5. The Class B common stock does not carry economic value beyond the right to receive the par value of such stock upon liquidation, dissolution or exchange of those shares. However, the Class B common stock entitles its holder to ten votes per share on every matter submitted to the Issuer's stockholders for a vote. Total number of shares of Class B common stock are held through a family trust of which the reporting person is the settlor, trustee, and a beneficiary.
6. Pursuant to an Exchange Agreement entered into in connection with a reorganization incident to the Issuer's initial public offering, the Class B Units and Class C Units of Hamilton Lane Advisors, L.L.C. ("HLA") are exchangeable, on a one-for-one basis, for shares of Class A common stock or, at the Issuer's election, for cash. Upon exchange of a Class B Unit, the corresponding share of Class B common stock will be redeemed at par value and cancelled.
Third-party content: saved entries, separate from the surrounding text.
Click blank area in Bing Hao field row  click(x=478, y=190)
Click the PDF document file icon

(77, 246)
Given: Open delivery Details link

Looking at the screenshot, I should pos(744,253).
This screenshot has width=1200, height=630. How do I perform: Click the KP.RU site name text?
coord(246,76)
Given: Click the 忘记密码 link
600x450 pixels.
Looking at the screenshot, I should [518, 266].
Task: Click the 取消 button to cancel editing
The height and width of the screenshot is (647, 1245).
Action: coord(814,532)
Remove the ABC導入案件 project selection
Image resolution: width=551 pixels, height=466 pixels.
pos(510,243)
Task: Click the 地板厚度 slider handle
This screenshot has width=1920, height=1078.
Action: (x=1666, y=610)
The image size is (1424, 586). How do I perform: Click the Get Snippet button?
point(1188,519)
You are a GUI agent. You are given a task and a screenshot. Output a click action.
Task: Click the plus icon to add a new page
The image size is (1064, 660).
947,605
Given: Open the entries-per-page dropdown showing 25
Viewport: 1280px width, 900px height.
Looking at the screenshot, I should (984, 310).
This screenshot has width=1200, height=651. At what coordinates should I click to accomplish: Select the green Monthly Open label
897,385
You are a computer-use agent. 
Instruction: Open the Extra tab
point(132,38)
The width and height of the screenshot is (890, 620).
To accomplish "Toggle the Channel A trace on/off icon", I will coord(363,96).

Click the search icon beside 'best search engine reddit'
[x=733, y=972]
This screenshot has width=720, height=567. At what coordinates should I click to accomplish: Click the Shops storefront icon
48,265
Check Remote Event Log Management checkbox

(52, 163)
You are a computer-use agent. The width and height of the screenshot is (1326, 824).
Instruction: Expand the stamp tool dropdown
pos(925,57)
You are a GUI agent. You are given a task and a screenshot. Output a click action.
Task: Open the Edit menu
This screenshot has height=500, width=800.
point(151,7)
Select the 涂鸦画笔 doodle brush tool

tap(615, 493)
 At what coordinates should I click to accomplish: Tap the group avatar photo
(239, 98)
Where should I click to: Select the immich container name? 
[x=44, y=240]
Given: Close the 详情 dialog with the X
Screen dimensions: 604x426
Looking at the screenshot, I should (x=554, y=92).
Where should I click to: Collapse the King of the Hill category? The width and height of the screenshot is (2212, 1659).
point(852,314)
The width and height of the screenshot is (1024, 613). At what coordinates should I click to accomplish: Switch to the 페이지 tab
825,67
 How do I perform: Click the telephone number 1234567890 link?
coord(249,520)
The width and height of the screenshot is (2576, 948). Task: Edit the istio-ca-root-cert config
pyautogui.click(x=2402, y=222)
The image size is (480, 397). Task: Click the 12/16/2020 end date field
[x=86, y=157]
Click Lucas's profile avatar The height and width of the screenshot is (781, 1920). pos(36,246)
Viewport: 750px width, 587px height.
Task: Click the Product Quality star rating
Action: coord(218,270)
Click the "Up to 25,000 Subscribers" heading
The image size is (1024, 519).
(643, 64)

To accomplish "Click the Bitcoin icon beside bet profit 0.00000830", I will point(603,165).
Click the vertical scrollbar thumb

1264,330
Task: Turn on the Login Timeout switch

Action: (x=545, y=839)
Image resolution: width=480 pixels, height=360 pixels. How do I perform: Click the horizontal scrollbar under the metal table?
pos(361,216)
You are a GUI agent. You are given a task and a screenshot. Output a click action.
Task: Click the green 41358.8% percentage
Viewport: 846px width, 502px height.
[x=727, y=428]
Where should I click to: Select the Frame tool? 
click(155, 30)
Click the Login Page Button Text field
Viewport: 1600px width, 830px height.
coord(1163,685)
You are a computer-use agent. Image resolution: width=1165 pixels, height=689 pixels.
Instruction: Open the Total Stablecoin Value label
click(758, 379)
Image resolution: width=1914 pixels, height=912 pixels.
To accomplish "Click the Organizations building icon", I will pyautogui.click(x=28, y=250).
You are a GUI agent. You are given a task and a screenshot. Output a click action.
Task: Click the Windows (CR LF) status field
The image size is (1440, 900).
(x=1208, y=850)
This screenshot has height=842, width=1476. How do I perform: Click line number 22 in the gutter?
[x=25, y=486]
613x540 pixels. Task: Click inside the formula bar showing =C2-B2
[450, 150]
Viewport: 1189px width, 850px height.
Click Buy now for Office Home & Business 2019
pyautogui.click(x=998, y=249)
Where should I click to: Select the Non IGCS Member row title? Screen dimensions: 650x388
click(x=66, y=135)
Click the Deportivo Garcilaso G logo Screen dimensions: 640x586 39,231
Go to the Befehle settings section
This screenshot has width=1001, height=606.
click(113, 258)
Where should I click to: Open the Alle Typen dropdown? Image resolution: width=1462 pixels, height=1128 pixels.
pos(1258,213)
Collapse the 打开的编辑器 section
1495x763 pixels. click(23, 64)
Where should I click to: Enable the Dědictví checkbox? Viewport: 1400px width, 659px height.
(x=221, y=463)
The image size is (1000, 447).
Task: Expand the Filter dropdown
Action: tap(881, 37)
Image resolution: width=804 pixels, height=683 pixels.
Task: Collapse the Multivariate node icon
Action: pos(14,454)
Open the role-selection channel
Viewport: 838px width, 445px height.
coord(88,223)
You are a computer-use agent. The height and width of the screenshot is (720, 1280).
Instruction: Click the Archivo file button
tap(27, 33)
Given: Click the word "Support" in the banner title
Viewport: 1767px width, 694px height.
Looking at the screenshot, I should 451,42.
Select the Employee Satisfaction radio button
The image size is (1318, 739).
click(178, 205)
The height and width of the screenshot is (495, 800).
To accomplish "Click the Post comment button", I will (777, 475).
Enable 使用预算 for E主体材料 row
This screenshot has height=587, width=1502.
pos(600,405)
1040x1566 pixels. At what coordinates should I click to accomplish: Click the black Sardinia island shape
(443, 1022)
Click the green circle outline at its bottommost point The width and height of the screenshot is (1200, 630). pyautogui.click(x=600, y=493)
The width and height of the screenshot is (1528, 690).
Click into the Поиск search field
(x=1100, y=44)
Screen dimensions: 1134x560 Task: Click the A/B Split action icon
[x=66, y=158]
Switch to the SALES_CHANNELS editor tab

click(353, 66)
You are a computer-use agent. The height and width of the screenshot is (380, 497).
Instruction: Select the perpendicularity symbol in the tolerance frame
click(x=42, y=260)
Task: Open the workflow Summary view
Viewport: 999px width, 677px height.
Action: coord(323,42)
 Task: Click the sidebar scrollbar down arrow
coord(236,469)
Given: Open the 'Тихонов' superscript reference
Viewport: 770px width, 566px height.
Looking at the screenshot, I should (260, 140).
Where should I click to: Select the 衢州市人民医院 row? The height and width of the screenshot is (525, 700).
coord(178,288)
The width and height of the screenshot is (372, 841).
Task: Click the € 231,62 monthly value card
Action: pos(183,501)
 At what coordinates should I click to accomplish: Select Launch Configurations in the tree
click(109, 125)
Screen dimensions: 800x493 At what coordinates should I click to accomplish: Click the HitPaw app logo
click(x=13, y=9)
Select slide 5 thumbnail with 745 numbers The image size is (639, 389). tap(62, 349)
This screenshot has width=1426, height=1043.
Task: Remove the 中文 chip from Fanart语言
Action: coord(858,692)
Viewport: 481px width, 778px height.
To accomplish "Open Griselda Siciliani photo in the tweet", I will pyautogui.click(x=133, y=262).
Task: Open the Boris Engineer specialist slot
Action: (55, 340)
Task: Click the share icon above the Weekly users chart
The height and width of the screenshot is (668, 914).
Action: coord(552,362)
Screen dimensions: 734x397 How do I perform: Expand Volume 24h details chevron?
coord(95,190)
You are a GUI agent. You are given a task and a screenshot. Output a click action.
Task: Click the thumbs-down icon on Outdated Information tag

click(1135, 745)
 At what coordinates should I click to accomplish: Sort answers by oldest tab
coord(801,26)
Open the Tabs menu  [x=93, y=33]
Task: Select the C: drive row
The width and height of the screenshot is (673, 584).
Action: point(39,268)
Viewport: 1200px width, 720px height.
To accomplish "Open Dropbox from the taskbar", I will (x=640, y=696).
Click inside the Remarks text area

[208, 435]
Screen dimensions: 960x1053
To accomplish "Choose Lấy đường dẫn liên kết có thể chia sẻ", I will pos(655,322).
The Class B Units and Class C Units of HLA do not have an expiration date.
7. Held on behalf of the reporting person by HL Management Investors, LLC through a family trust of which the reporting person is the settlor, trustee and a beneficiary.
Remarks:
The reporting person is a member of a group that beneficially owns more than 10% of the Issuer's Class A common stock.
/s/ Lydia Gavalis, attorney-in-fact 11/26/2019
** Signature of Reporting Person Date
Reminder: Report on a separate line for each class of securities beneficially owned directly or indirectly.
* If the form is filed by more than one reporting person, see Instruction 4 (b)(v).
** Intentional misstatements or omissions of facts constitute Federal Criminal Violations See 18 U.S.C. 1001 and 15 U.S.C. 78ff(a).
Note: File three copies of this Form, one of which must be manually signed. If space is insufficient, see Instruction 6 for procedure.
Persons who respond to the collection of information contained in this form are not required to respond unless the form displays a currently valid OMB Number.